Brit Ian Cryer, school director at LSI Zurich, talks about his fascination for the city he now calls home and why he labels it a ‘City of Extremes’.
“This year Zurich celebrates 500 years since the Reformation. You may have heard of Martin Luther, but have you heard of Huldrych Zwingli? He brought the reformation to Zurich. Out went holy images, hymn singing and fasting for lent. In came a new work ethic, discipline, austerity and a welfare system to help the poor. The affluent Switzerland we know today has Zwingli to thank. He laid the foundations of its economic success. You can see his statue outside the Wasserkirche by the river Limmat. The pastor with a sword in his hand!
Back in 1992 Zurich mathematics student Marek Krynski asked city authorities permission to organize a ‘demonstration in support of love, peace, freedom, generosity and tolerance’. It was granted. The ‘Street Parade’ was born. At the time no one believed ravers would dance through the city in broad daylight. On the inaugural day, only 1 out of a total of l 7 love mobiles worked and around 1000 people attended. Over the years the Street Parade has gone from strength to strength. This year’s event saw superstar Paul Kalkbrenner launch what has now become the world’s largest Techno Street Party with over 1,000,000 visitors!

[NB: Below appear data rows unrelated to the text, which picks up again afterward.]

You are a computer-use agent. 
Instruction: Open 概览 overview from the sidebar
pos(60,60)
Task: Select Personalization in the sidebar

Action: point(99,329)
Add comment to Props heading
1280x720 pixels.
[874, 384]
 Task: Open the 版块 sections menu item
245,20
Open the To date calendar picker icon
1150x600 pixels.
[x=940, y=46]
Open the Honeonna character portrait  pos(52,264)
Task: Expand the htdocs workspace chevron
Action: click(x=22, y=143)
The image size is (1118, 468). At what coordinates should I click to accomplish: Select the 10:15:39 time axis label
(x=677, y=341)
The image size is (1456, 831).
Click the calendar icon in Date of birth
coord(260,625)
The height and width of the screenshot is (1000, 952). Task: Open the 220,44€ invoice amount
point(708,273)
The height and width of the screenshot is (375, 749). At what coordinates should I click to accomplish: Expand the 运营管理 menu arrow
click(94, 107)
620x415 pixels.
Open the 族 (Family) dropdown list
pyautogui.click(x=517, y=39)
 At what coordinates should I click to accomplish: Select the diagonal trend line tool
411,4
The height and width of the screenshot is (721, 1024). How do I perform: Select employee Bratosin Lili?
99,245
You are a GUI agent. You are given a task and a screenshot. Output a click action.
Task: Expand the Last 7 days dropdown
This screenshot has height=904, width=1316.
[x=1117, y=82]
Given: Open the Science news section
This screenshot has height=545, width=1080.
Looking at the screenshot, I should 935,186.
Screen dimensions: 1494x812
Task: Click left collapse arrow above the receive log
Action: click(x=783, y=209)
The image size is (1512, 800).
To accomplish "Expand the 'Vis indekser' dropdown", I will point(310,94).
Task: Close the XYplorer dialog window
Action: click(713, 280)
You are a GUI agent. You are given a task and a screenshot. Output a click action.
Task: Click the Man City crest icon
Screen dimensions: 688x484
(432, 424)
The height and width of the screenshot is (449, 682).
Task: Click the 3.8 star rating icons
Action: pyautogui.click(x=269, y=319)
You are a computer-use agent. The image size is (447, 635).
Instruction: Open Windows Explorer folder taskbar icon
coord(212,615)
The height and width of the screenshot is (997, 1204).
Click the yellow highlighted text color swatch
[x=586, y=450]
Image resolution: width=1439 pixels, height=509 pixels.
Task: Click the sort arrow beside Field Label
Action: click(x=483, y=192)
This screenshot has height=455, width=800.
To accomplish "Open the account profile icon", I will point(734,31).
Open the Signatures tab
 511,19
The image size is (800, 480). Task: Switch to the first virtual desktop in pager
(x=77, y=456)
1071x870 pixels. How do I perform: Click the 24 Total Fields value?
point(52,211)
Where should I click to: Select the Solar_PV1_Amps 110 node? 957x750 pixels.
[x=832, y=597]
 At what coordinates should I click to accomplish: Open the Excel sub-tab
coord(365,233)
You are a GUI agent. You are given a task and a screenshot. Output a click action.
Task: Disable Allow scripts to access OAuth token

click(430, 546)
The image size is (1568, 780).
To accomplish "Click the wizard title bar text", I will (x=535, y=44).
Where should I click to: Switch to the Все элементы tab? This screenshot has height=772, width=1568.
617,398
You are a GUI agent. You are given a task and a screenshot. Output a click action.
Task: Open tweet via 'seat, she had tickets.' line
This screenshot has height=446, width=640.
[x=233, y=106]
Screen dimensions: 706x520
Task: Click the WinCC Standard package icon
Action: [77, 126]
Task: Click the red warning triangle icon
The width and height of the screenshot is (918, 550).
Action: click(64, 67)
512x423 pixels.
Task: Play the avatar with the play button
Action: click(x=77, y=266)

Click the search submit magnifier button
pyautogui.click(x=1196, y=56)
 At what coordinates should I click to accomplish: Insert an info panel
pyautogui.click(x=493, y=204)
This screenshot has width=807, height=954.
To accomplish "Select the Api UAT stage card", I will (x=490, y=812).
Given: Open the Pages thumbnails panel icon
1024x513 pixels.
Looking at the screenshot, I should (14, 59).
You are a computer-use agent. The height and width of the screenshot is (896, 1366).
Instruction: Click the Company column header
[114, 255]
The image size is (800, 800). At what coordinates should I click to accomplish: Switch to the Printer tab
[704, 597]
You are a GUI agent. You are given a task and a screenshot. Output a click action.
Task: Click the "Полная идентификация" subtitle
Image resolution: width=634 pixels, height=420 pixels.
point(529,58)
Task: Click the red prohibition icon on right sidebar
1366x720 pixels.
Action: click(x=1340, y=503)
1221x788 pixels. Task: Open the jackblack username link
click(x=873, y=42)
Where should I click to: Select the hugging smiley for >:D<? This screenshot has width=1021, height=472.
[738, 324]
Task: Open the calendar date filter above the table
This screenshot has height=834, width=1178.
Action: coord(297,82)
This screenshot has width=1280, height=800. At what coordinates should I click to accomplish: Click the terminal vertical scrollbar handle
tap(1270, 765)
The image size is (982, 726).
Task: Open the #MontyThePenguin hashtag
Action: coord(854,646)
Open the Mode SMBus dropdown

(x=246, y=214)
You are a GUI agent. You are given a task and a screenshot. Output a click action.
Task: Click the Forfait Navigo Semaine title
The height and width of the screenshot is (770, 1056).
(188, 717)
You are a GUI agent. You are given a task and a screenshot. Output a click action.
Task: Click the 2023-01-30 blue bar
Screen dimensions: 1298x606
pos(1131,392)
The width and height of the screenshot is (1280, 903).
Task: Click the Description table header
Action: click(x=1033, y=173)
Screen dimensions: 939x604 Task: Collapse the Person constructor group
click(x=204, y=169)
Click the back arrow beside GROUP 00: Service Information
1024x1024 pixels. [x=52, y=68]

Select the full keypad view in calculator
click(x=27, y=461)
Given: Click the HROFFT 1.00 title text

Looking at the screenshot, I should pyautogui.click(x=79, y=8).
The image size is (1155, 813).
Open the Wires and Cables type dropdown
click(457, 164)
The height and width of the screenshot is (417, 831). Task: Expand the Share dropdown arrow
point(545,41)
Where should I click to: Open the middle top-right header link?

From reformer Zwingli to raver Krynski, the financial institutions of Paradeplatz to the urban culture of Zürich-West – where you can even surf in summer, this is a city of extremes. I came here in 1989 looking for work. A stranger in a strange land, I quickly found it and have been here ever since. Something about the city and its apparent contradictions continues to fascinate me. Some of them are featured in our school activity programme: the Grossmünster, Läderach Chocolatiers, Frau Gerolds Garten & the Freitag Tower. To appreciate them you need time. Zurich is most definitely not a one day, stopover city.”